During the early 1990s, the Irish Air Corps became interested in the type, initially opting to lease a single aircraft directly from CASA in 1992. Two years later, a pair of CN-235s configured for maritime surveillance operations were delivered to the Air Corps. During 2021, amid the Fall of Kabul and the US withdrawal from Afghanistan, one of the CN-235s was flown to the nation to assist with the evacuation. In 2022, Irish CN-235s have been deployed to provide humanitarian aid to, as well as evacuate wounded civilians from, Ukraine.

In December 2002, the Colombian Navy ordered two CN-235 configured for maritime patrol and anti-drug trafficking missions. During July 2010, a third MPA-configured aircraft was delivered. In April 2012, Colombia awarded a contract to Telephonics to replace the original radars of the two older CN-235s with the APS-143 OceanEye marine surveillance Radar.

In April 2005, Venezuela ordered two CN-235 maritime surveillance aircraft along with ten transport planes. However, during the following year, the transaction was halted due to the refusal of the United States government to allow the transfer of what they deemed to be US technology in the aircraft's avionics.

In January 2006, Thailand came to a tentative bartering arrangement with Indonesian Aerospace for ten aircraft, six of which were for the Ministry of Defence and the remaining four for the Ministry of Agriculture. An additional aircraft was ordered on 19 September 2014.

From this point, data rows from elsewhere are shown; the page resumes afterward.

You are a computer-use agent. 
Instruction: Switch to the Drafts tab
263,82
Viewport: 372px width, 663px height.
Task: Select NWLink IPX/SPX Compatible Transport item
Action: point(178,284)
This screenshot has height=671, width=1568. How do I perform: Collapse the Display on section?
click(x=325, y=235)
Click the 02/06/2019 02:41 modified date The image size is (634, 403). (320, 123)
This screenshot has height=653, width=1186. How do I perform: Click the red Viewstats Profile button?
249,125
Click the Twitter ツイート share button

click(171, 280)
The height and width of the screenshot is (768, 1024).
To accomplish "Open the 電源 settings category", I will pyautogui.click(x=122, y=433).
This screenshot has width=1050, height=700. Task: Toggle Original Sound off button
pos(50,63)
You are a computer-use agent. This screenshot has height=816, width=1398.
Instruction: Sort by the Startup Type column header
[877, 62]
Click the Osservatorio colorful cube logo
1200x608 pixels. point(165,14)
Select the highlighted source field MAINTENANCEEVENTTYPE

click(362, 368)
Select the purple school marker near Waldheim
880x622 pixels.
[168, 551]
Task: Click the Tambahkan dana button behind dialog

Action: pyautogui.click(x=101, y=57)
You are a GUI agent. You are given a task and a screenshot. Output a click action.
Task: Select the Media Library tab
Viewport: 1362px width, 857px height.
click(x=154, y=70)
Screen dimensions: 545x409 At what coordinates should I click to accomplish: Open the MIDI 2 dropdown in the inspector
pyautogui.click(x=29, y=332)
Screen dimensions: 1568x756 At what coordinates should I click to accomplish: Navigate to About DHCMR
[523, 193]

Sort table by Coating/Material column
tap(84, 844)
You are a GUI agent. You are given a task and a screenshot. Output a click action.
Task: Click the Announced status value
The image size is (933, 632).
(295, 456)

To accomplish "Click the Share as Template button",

During July 2008, the Mexican Navy announced that it would purchase six CN-235s. In November 2011, the first aircraft was accepted by the service; it was configured to conduct search and rescue, disaster relief, and drug interdiction missions. During May 2012, the final of four CN-235 MPAs was delivered to the Mexican Navy.

Paratroopers deploying from a CN-235 of the South Korean Air Force, April 2011

In December 2008, South Korea announced that Indonesian Aerospace's bid had triumphed over four rival submissions, and thus it would order four CN-235-110 MPAs to equip the South Korean Coast Guard with; these aircraft, delivered in 2011, had a reported per unit cost of $23 million.

On behalf of the Royal Jordanian Air Force, a light gunship version of the CN-235 was developed; it was introduced to service in May 2014. Collaborators in the project included the King Abdullah II Design and Development Bureau of Jordan, and the U.S. defense company Orbital ATK.

Turkey has become the largest operator of the CN-235, by October 1998, it already had placed cumulative orders for 52 transport-configured aircraft, and would order an additional nine CN-235 MPAs by the end of the year. The aircraft were produced under license by Turkish Aerospace in their Ankara plant. During the 2000s, a modification programme was undertaken to equip 19 Turkish Navy and coastguard aircraft with new maritime surveillance equipment supplied mainly by Thales. Throughout the 2022 Russian invasion of Ukraine, CN-235 MPAs of the Turkish Navy heavily patrolled the Black Sea, these have repeatedly detected sea mines and aided in de-mining efforts. All aircraft are undergoing avionics modernizations while some are being retrofitted for customized roles such as border security.

The Royal Malaysian Air Force has operated a fleet of CN-235 transports. During early 2020, it was announced that several Malaysian aircraft would be converted into a maritime surveillance configuration using financial assistance from the United States. On 17 June 2022, the Royal Malaysian Air Force receive the first of three such modified CN235-220M MSA as part of the Malaysian Maritime Security Initiative program.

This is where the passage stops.